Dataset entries
*-*-*

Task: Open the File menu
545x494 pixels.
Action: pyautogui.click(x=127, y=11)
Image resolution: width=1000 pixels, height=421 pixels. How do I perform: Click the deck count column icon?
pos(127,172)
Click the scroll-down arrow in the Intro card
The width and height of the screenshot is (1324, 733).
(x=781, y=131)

*-*-*

Task item:
Every line from the one containing "Image resolution: width=1000" through the last line of the entries must be written out verbatim, and no other line.

The completed task:
Image resolution: width=1000 pixels, height=421 pixels. How do I perform: Click the deck count column icon?
pos(127,172)
Click the scroll-down arrow in the Intro card
The width and height of the screenshot is (1324, 733).
(x=781, y=131)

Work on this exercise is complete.